Violencias obligan a guatemaltecas a migrar

Los departamentos de San Marcos, Huehuetenango y Quetzaltenango, Guatemala, colindantes con Chiapas, son los mayores expulsores de mujeres migrantes debido a diferentes violencias, explicó Silvia Verónica Raquec Cum, de la asociación Pop No’j en el vecino país.

“Somos vecinos con México y vemos que se da más con poblaciones de mujeres migrantes indígenas; específicamente en Guatemala se han identificado departamentos con mayor expulsión de migrantes por el tema de la ubicación geográfica y la cercanía con la frontera”.

Los tres departamentos antes mencionados son limítrofes con Tapachula, Suchiate, Frontera Comalapa, Motozintla y La Trinitaria. También son departamentos reconocidos por los altos niveles de pobreza y pobreza extrema.
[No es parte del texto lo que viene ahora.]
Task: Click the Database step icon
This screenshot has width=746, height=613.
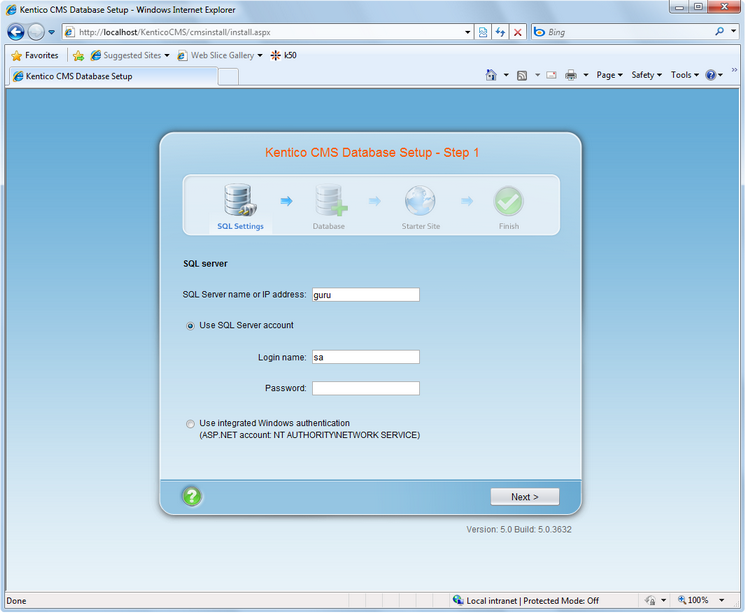Action: [329, 202]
Aunque la situación económica es reconocida como una de las principales causas de migración, en el caso de las mujeres en su mayoría salen por la violencia. Por ello, las organizaciones buscan hacer visibles las problemáticas que padecen las mujeres en la ruta migratoria, desde su origen.

Frente a esto, Silvia Verónica recordó que en su país también hubo un periodo de represión y muchos guatemaltecos salieron huyendo, quedando prácticamente exiliados y estuvieron refugiados en México.

“Se le agrega también que fue una situación de salvaguarda de la vida y ahora vemos cómo se agudizan estas situaciones. Se le suma el cambio climático y el tema de desastres naturales y no tan naturales”, destacó la defensora de mujeres y niñez migrante.

No hay opciones

Para las organizaciones en Guatemala aliadas a Pop No’j, la violencia viene propiamente del Estado al no garantizar más condiciones y servicios básicos que necesitan hombres y mujeres para tener una vida digna.

La defensora guatemalteca consideró que la propuesta del programa piloto del Instituto para las Mujeres en la Migración AC (Imumi) es una oportunidad para las mujeres que debe coordinarse con México y Centroamérica.

De esta manera evitar los efectos de la discriminación de las poblaciones indígenas que sigue presente “debido a la falta de atención del Estado; entonces la migración es la oportunidad que las personas han visto y han tenido para salvar su vida”.

Las mujeres víctimas prefieren huir antes que denunciar, pues no confían en las autoridades, por temor a represalias y porque existe impunidad aun cuando se procede de manera judicial.